• Work item:
Only some lines are wanted. Transcribe, exactly, the lines below from the line with "You are a computer-use agent. This" up to and including the line with "You are a computer-use agent. Image".

• Dataset content:
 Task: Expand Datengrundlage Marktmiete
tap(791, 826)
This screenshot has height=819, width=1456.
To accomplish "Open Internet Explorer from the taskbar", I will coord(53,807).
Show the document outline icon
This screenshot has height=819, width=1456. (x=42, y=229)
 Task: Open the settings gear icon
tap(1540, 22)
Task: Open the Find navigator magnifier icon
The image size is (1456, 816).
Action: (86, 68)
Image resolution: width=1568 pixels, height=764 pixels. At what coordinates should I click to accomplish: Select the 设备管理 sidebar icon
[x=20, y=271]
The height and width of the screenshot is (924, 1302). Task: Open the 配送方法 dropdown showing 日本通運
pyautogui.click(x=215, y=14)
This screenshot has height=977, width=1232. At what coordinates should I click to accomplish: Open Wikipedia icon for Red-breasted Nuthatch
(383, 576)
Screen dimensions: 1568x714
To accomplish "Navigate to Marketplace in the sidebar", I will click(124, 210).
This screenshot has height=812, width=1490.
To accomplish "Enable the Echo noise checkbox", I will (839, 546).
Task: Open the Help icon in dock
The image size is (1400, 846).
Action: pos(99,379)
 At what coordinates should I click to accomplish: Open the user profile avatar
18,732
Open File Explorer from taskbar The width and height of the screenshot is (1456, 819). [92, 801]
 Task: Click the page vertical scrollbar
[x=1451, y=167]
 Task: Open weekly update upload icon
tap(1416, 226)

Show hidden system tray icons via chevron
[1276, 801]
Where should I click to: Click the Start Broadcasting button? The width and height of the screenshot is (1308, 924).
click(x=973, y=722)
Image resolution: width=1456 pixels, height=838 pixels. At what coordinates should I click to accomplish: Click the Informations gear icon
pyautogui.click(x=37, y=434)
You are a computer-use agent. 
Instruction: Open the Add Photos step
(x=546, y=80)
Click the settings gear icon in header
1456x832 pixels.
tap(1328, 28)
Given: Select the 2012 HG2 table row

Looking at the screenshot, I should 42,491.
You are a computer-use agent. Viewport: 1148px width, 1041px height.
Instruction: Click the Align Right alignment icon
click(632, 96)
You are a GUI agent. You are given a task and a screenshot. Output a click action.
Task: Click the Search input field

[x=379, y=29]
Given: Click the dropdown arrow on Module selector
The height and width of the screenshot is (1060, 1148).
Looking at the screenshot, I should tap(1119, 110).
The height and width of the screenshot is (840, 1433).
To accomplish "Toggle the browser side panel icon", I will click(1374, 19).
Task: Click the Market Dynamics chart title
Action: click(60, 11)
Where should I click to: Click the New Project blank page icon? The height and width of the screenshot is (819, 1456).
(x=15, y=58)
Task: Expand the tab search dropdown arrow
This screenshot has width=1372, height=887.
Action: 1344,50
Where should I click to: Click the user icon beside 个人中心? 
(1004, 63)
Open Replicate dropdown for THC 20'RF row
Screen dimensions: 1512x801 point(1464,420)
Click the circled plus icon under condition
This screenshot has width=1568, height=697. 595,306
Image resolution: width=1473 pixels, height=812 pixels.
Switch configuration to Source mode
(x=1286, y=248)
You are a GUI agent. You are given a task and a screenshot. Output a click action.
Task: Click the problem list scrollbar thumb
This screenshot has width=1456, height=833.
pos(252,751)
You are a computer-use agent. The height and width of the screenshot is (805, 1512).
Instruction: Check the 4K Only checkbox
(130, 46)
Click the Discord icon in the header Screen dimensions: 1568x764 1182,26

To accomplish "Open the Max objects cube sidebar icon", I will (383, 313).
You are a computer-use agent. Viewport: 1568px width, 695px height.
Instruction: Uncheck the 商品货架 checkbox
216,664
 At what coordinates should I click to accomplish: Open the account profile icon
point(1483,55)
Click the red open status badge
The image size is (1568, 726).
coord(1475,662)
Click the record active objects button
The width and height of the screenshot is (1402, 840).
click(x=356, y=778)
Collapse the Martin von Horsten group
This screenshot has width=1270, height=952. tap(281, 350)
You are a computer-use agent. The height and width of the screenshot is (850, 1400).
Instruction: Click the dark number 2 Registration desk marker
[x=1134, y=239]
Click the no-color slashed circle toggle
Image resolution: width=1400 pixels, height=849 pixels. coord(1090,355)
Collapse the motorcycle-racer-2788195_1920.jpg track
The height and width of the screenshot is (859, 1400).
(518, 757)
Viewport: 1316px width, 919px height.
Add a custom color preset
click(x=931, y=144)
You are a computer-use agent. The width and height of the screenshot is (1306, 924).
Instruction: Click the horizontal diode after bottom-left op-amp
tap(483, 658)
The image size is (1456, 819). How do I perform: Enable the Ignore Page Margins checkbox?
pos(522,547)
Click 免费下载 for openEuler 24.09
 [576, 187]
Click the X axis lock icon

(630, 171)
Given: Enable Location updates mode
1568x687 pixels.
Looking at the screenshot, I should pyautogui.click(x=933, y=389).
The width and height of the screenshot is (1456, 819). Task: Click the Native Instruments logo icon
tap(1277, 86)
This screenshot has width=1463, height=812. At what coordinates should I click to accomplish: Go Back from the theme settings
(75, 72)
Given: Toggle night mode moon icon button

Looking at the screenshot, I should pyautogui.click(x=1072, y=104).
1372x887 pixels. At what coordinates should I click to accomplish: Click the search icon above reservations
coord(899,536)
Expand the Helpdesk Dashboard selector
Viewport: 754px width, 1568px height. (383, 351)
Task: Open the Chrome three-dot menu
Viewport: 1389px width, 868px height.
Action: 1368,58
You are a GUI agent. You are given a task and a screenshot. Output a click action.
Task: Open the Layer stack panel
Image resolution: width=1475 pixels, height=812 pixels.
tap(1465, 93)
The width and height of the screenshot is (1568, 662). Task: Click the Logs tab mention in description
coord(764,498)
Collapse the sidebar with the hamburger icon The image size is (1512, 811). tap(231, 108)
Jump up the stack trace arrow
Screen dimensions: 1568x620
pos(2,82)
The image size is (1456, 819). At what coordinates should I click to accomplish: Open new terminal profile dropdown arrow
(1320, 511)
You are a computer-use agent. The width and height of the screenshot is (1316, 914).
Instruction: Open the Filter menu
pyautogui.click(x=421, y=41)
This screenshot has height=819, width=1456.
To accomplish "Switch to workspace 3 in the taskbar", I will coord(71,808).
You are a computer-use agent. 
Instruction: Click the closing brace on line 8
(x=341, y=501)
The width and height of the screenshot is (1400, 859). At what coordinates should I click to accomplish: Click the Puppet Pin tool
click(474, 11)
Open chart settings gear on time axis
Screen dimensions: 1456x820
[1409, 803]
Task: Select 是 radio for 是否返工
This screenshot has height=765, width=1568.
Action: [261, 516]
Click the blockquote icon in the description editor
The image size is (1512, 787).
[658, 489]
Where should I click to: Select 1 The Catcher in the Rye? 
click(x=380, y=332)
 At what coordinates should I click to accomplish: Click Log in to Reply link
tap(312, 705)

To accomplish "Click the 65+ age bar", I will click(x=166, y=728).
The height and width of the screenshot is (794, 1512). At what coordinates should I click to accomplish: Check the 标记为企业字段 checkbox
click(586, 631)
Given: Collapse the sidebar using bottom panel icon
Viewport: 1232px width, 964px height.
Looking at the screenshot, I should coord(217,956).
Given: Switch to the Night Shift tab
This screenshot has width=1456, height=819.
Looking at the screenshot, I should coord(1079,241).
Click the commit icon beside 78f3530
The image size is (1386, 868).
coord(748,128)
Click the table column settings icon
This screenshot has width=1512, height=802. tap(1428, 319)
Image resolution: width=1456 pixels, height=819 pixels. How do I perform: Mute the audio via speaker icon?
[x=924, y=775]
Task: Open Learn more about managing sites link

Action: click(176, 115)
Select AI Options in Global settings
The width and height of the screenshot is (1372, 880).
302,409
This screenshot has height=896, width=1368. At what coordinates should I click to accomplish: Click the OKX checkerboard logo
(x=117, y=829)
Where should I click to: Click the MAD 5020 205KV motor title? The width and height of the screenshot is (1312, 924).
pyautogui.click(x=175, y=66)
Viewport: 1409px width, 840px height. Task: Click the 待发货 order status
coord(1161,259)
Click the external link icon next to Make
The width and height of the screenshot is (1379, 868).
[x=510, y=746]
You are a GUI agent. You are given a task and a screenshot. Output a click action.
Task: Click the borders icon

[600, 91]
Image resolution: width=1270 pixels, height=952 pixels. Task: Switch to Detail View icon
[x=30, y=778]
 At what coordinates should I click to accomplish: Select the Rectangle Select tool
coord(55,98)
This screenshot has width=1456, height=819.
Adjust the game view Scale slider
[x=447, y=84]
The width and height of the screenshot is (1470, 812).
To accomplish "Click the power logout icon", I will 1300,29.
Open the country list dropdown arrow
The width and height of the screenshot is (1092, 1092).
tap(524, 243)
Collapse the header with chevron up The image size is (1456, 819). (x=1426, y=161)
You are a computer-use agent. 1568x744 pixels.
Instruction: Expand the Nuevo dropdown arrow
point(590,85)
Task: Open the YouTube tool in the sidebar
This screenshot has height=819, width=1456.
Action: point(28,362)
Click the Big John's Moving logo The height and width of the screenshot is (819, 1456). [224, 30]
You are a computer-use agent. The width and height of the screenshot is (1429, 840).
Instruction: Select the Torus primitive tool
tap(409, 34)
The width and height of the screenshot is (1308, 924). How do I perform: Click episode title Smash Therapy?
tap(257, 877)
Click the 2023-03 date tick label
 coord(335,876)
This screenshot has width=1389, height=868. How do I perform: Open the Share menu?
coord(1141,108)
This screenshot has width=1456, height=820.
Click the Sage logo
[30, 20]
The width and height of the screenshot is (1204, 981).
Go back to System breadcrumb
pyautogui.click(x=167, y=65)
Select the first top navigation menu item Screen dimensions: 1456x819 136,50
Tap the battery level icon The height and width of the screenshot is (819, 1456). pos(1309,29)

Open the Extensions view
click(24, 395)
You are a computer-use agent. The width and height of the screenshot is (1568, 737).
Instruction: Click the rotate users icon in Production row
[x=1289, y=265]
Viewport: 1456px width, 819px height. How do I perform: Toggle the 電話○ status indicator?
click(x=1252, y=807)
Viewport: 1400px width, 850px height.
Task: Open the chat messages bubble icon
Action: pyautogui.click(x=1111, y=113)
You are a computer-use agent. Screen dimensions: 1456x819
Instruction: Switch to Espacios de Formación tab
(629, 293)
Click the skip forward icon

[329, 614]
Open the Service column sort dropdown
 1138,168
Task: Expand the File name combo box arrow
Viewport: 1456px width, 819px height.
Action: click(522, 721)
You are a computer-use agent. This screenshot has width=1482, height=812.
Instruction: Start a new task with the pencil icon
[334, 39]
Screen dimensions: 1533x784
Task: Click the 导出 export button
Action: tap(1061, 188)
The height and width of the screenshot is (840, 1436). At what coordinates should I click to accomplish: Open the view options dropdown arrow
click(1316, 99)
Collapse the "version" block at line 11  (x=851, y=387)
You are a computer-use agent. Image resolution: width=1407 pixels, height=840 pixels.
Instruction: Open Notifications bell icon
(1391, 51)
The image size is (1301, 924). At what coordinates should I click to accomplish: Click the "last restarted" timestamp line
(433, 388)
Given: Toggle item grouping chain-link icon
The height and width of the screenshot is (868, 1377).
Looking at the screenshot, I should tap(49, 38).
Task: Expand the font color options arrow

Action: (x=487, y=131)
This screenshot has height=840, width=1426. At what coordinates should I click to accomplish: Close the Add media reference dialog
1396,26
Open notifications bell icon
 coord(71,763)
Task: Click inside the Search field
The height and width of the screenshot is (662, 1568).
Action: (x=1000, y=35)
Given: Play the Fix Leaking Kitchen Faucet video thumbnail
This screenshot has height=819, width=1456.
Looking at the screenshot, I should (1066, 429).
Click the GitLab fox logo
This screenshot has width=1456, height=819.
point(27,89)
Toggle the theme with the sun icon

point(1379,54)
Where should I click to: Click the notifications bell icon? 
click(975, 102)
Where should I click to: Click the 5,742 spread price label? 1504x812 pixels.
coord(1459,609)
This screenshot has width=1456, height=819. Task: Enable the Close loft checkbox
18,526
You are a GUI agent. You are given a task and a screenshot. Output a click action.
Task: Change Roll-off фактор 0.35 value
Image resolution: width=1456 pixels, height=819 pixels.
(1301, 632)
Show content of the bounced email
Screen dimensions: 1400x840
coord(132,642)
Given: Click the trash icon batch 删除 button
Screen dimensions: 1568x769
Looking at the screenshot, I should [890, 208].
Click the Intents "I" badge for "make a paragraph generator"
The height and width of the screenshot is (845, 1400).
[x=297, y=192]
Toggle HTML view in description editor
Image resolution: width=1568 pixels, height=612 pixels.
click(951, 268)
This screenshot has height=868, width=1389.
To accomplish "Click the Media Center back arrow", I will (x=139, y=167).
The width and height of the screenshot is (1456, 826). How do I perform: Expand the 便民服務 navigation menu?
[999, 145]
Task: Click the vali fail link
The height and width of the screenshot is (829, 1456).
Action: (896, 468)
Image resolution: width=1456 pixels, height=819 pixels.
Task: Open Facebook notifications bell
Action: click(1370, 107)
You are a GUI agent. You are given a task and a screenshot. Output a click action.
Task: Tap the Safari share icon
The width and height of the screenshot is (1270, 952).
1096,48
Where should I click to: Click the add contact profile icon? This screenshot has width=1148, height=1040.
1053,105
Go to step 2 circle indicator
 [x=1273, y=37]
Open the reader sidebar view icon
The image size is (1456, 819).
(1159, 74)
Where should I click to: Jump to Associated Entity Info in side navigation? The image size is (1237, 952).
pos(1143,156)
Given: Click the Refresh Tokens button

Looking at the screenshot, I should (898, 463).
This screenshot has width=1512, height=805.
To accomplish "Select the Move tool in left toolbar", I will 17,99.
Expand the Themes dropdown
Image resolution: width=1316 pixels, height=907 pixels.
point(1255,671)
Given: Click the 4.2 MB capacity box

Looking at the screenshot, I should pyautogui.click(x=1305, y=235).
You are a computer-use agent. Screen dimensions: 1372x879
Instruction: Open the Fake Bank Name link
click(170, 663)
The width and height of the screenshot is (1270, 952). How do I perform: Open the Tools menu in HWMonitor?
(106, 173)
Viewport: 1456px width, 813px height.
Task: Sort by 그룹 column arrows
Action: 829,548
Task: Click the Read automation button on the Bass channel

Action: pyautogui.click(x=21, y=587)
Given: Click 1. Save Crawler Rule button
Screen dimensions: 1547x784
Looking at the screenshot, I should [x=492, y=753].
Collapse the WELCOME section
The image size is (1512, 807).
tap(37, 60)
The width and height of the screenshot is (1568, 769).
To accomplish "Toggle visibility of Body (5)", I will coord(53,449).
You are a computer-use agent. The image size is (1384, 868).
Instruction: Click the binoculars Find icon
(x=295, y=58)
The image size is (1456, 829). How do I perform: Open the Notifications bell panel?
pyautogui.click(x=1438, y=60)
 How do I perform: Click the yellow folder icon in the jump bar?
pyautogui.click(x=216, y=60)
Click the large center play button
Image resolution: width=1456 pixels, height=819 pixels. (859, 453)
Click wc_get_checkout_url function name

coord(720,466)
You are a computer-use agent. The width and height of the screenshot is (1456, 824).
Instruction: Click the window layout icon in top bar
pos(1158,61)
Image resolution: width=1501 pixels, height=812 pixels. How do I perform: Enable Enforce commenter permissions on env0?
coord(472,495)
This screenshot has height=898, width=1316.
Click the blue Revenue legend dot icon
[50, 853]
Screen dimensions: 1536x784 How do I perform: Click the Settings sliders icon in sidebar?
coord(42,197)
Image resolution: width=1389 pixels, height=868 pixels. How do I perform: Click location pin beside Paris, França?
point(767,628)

• Solution to this exercise:
You are a computer-use agent. This screenshot has width=1482, height=812.
Instruction: Start a new task with the pencil icon
[334, 39]
Screen dimensions: 1533x784
Task: Click the 导出 export button
Action: tap(1061, 188)
The height and width of the screenshot is (840, 1436). At what coordinates should I click to accomplish: Open the view options dropdown arrow
click(1316, 99)
Collapse the "version" block at line 11  (x=851, y=387)
You are a computer-use agent. Image resolution: width=1407 pixels, height=840 pixels.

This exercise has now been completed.